### Job A:
Copy out the rows starting with the line that contains "Given: Jump to last frame with double arrow" and going on through the line that contains "Action: click(253, 19)", leaving out the pictures.

You can turn a trip to the park into a family workout session by incorporating some of these ideas.
• Bike to the local park — all the better if there are some hills involved.
• Cross the monkey bars
• Work toward pullups by holding your chin above the bar for as long as you can.
• Stage a friendly competition by seeing who can do the most pushups and crunches.
Flexibility is an often overlooked component of physical fitness. If you or your children are in activities that have a flexibility component, share what you know with each other. Your children will get a kick out of teaching you something. Yoga is particularly great for younger children because many of the pose names are inspired by animals so you can create a really fun practice by pretending to be animals together. Look for flexibility inspiration from:
• Martial arts
• Figure Skating
You can also create tons of family fun by inviting other families to join in on your activities. If you haven't gotten to know the parents of your children's friends, you could plan a hike and picnic or get enough people together for a team activity like kickball or soccer. If you're new to your community, or just haven't had the chance to plug in yet, Hello Mamas is a fantastic, free resource that can help you connect with like-minded moms in your area. If you are a military spouse, check out InDependent's on-line and in-person communities that will get you in touch with other spouses looking to thrive through health and wellness.

### Information provided:
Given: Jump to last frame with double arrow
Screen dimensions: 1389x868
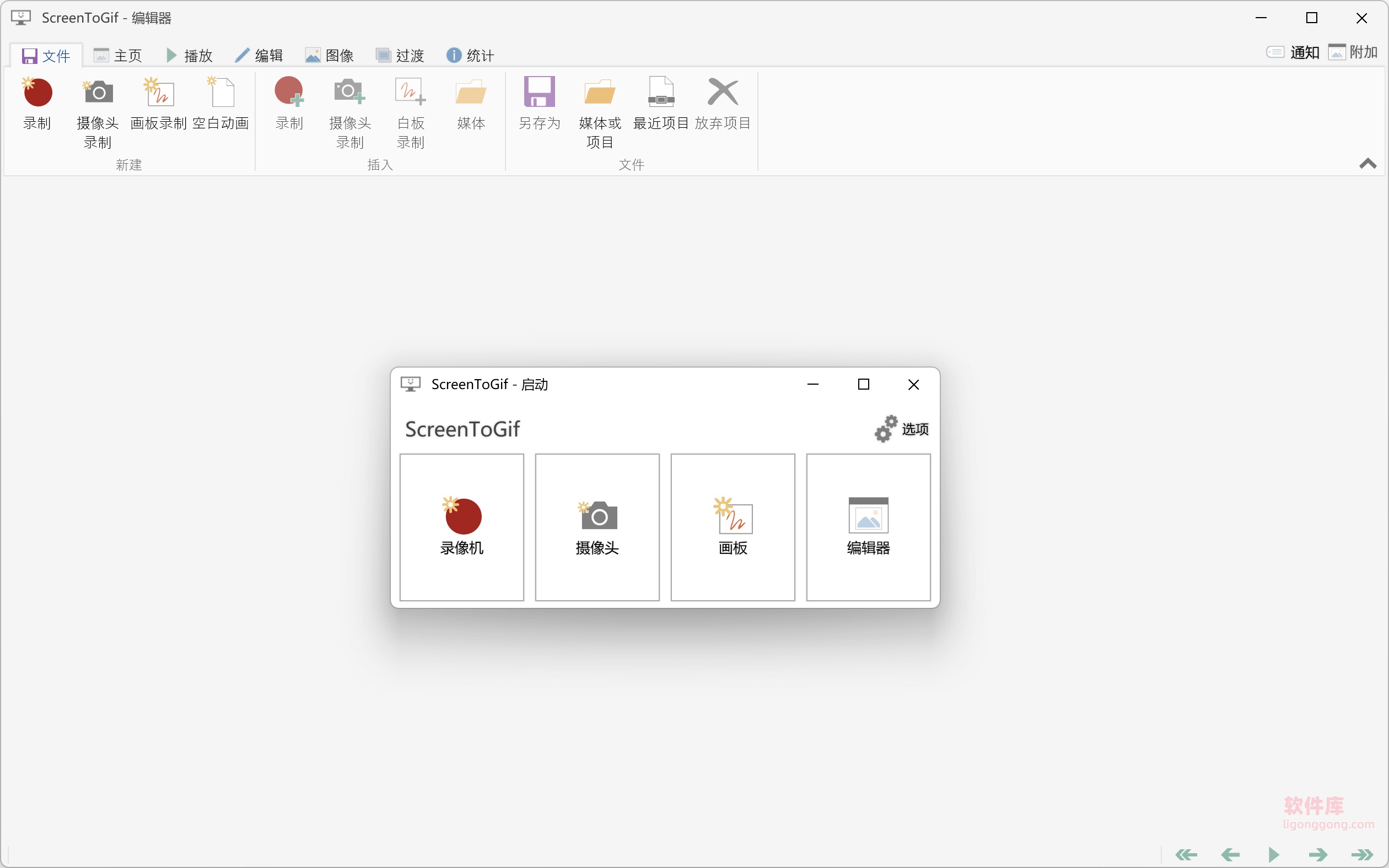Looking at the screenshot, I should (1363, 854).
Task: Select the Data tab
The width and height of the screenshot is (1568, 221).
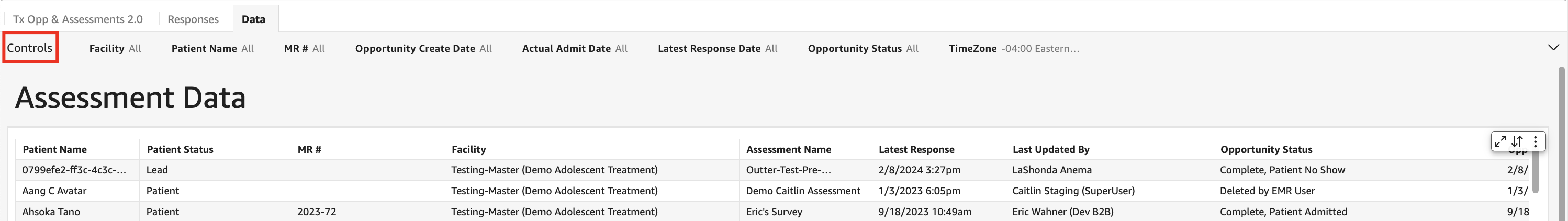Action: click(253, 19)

--

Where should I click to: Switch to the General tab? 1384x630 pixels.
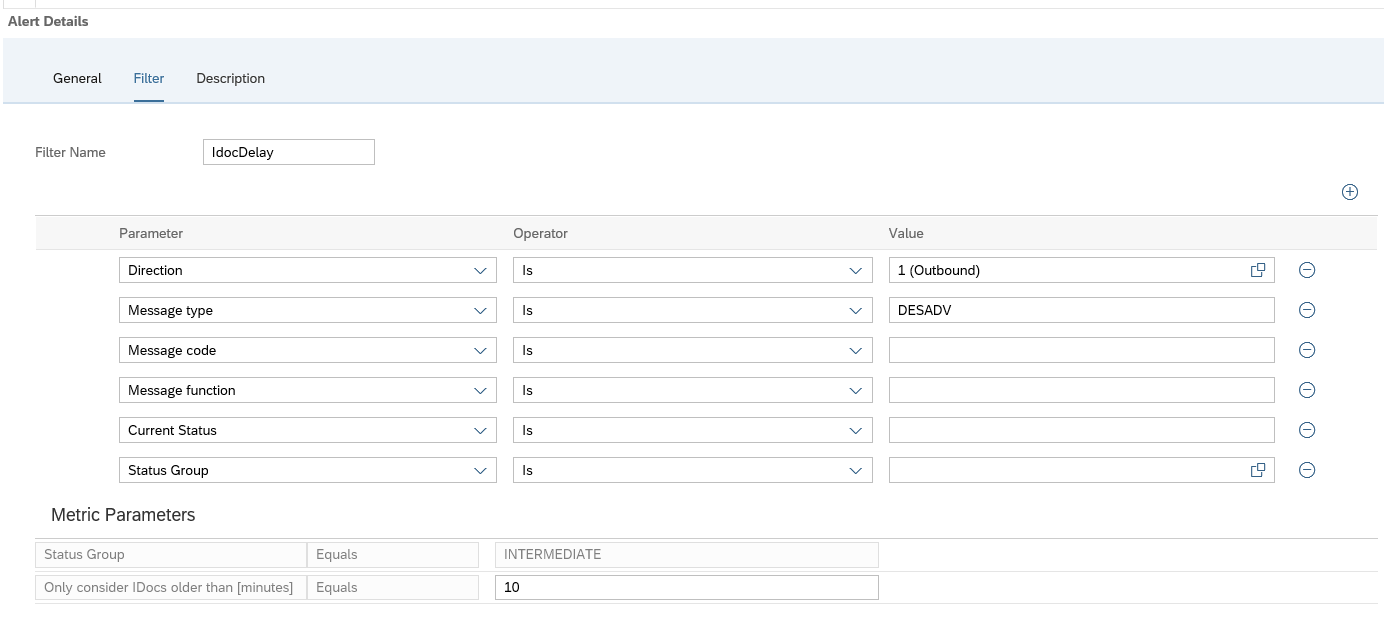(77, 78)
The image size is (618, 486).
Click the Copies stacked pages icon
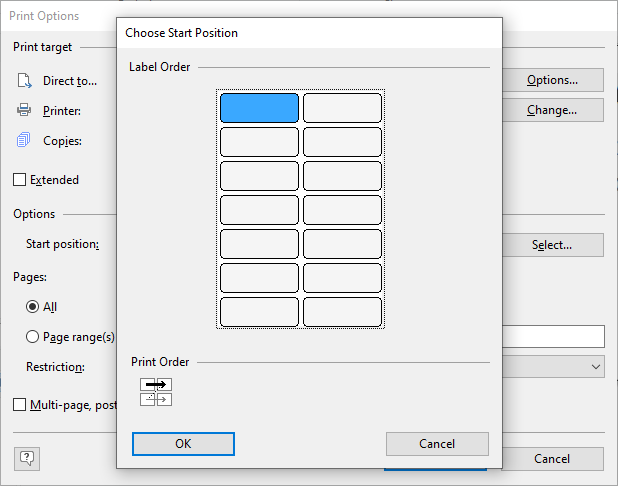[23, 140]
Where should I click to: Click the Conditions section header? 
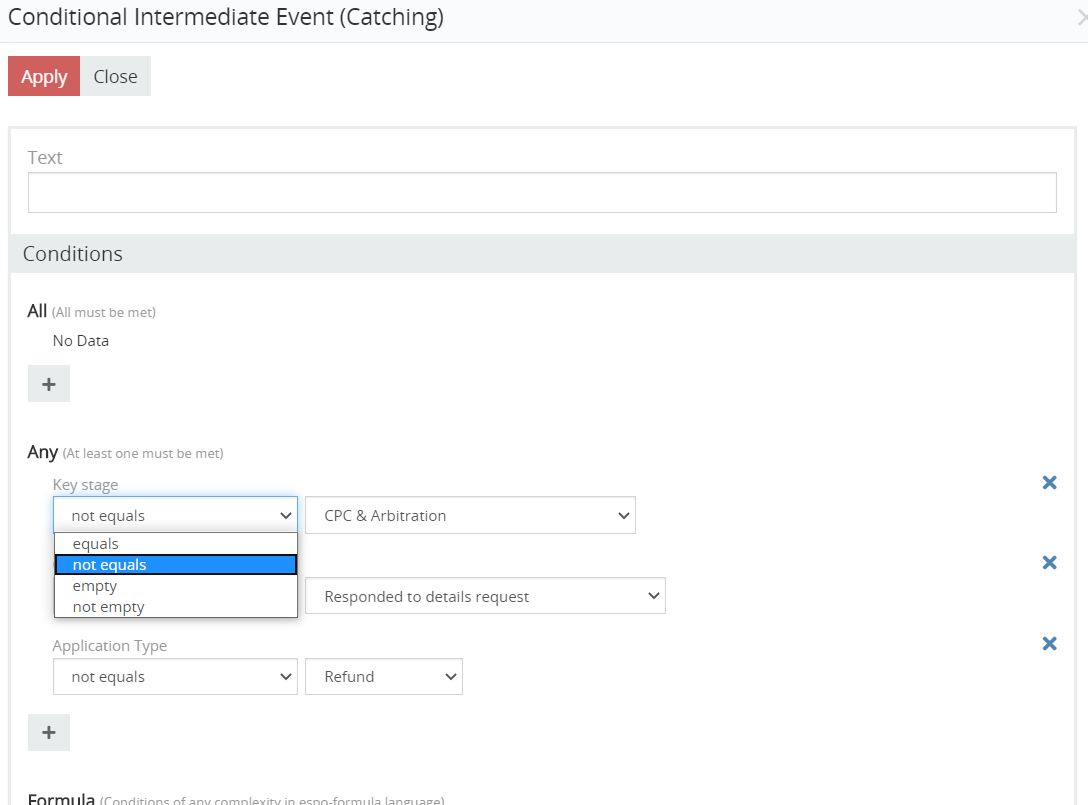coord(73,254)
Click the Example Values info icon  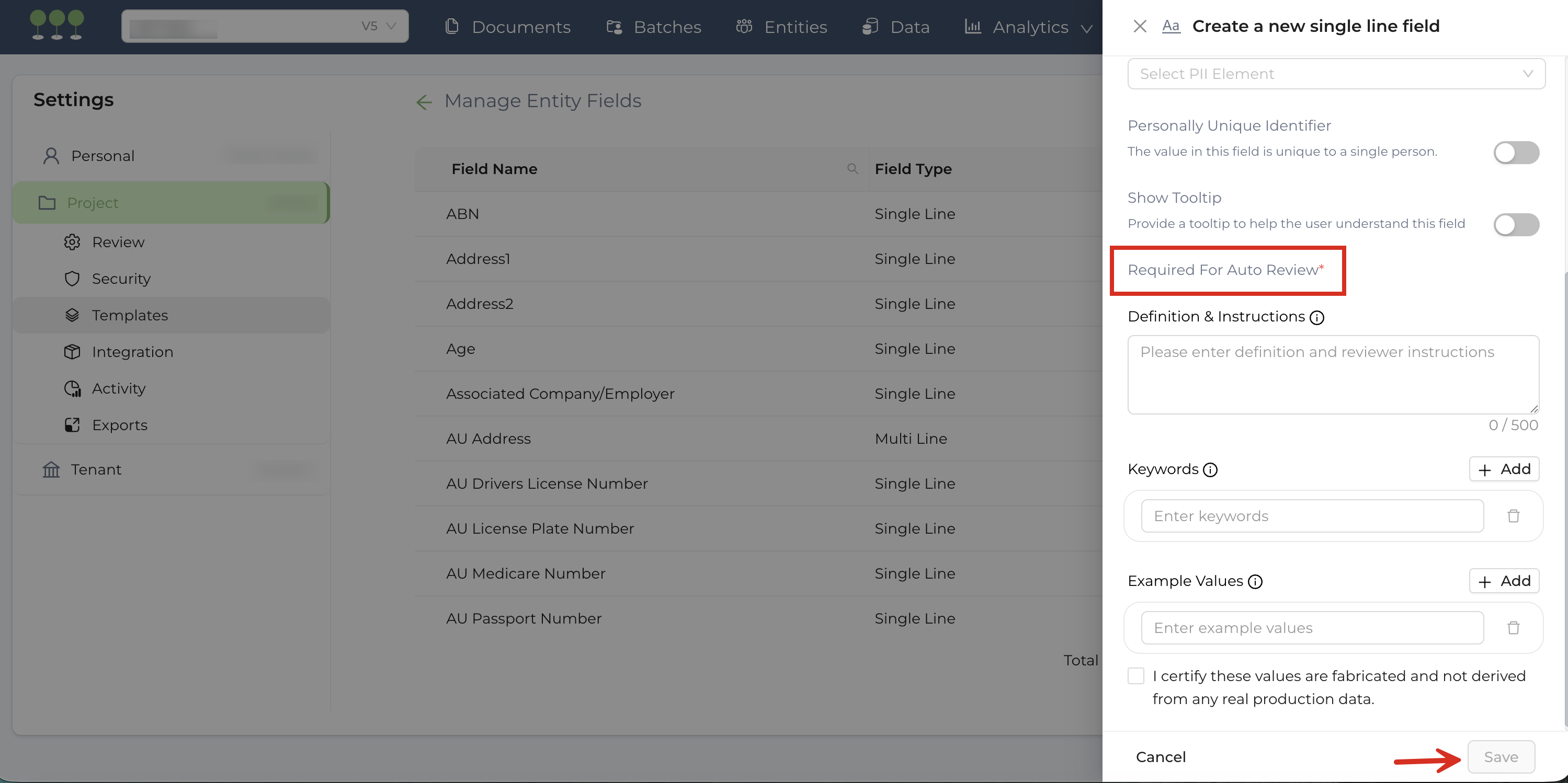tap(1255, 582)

### Job B:
In the family fitness text, list every activity given as a way to turn a trip to the park into a family workout.

### Full answer A:
Given: Jump to last frame with double arrow
Screen dimensions: 1389x868
Looking at the screenshot, I should (1363, 854).
Task: Select the Data tab
The width and height of the screenshot is (1568, 221).
Action: click(253, 19)

### Full answer B:
- Bike to the local park, ideally with some hills involved
- Cross the monkey bars
- Work toward pullups by holding your chin above the bar for as long as you can
- Stage a friendly competition by seeing who can do the most pushups and crunches